By the early 1950s, the Site A reactors had long outlived their usefulness, and were ordered to be decommissioned by Argonne director Walter Zinn.  Any salvageable fuel was transferred to CP-5 at the DuPage site, and the rest of the contaminated material was disposed.

Contamination & Cleanup

Beginning in 1944, contaminated materials from Site A were being disposed in the nearby Plot M.  Until the introduction of new disposal regulations in 1948, waste would simply be burned or buried with dirt.  The new regulations required that waste be put in steel drums before disposal, though these barrels were later removed by the AEC in 1956.  The remaining potentially harmful waste was sealed in an inverted concrete box and promptly buried.

Continuing in the 1950s, the AEC promised to “remove, destroy, or render harmless” (Karamanski, 2013) any materials that could harm the public.  Over the course of a few years, they methodically dismantled the remaining reactors at the site, removing high-level radioactive fuel and coolant and sending it to Oak Ridge for disposal.  Lower-level waste was sealed in concrete and buried in a trench.

With some closure regarding the hazards of waste, Site A/Plot M was transferred to the Cook County Forest Preserve District.  Surveys tracking radioactivity were periodically performed by the AEC until its dissolution and later by the Department of Energy.  However, these surveys were simplistic in scope and limited to testing the surface.

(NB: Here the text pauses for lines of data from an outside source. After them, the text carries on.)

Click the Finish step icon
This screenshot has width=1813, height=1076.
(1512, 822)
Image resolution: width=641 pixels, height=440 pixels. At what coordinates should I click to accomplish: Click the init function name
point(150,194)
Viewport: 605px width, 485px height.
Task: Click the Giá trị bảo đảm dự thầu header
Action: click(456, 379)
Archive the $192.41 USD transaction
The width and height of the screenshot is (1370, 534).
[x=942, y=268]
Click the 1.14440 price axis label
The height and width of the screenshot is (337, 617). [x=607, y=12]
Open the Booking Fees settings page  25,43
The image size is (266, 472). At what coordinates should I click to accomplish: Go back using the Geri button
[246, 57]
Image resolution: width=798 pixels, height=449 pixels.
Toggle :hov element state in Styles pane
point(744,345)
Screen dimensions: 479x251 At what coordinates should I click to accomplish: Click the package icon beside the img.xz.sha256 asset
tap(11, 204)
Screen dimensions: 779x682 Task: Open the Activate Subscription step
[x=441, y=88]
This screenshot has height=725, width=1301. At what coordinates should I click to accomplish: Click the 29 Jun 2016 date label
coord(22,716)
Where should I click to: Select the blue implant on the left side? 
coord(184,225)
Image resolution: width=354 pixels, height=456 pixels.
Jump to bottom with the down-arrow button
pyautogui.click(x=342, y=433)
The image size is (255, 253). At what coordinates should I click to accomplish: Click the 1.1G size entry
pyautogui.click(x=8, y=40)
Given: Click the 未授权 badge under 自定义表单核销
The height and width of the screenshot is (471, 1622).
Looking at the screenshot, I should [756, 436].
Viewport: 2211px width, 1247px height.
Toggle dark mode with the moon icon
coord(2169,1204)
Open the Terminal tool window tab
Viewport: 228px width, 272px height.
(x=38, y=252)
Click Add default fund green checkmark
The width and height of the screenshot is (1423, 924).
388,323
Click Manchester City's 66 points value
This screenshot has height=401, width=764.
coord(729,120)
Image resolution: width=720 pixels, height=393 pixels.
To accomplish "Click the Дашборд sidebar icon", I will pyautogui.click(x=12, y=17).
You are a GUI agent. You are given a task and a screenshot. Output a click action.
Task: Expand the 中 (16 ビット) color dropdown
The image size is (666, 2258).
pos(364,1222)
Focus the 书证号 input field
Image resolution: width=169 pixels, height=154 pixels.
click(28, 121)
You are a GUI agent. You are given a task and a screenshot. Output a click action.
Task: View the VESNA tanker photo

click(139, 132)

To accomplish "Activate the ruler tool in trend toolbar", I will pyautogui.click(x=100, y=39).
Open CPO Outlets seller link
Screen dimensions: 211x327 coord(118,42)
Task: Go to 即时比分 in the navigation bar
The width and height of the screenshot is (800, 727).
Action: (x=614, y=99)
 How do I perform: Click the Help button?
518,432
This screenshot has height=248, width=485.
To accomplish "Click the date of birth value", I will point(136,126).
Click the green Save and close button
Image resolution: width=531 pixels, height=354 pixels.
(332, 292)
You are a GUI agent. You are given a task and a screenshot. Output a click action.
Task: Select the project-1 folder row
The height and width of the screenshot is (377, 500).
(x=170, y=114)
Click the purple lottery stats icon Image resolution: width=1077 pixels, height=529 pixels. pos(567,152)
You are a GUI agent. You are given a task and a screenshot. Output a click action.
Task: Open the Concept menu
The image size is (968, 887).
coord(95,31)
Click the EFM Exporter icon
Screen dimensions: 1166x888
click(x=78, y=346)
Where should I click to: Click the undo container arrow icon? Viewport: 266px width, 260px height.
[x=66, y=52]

Concern over contamination at other nuclear laboratories in the 1980s brought more scrutiny to Site A and Plot M.  When traces of materials like tritium and cesium were detected in nearby wells and woods, public outcry demanded an intervention.  Argonne and the DoE committed a total of $29.1 million to survey and rehabilitate the area, including removing large swaths of soil and debris (Karamanski, 2013).  In September of 1997, the area was deemed safe and reopened to the public.

Conclusion

To this day, Site A and Plot M – better known now as Red Gate Woods – undergo regular monitoring and remain safe.  Now completely open to the public, there is an extensive system of trails snaking through the woods, along with small lakes and places for picnics.  The only remaining signs of the Manhattan Project are the two small monuments off the side of two of the trails.  One of these monuments commemorates the world’s first successful nuclear reactor.  The other cautions about the remains of the program buried below.

Primary Sources

  1. Manhattan District (1947). Manhattan District History, Book IV – Pile Project, X-10, Volume 1 – General Features.
  2. Manhattan District (1947). Manhattan District History, Book IV – Pile Project, X-10, Volume 2 – Research, Part 1 – Metallurgical Laboratory.
  3. Jones, Vincent (1985). Manhattan: The Army and the Atomic Bomb. U.S. Army Center of Military History, 185-193.

Secondary Sources

  1. Alario, Margarita; Freudenburg, William (2003). “The Paradoxes of Modernity: Scientific Advanced, Environmental Problems, and Risks to the Social Fabric?” Sociological Forum 18.2: 204-206.
  2. Ackland, Len (1982). “Dawn of the Atomic Age,” Chicago Tribune.
  3. Lowrey, Jeannette (1947). The Scientific Monthly 65.6: 470-474.
  4. Karamanski, Theodore (2013). “Red Gate Woods: ‘Site A’,” Forest Preserves of Cook County.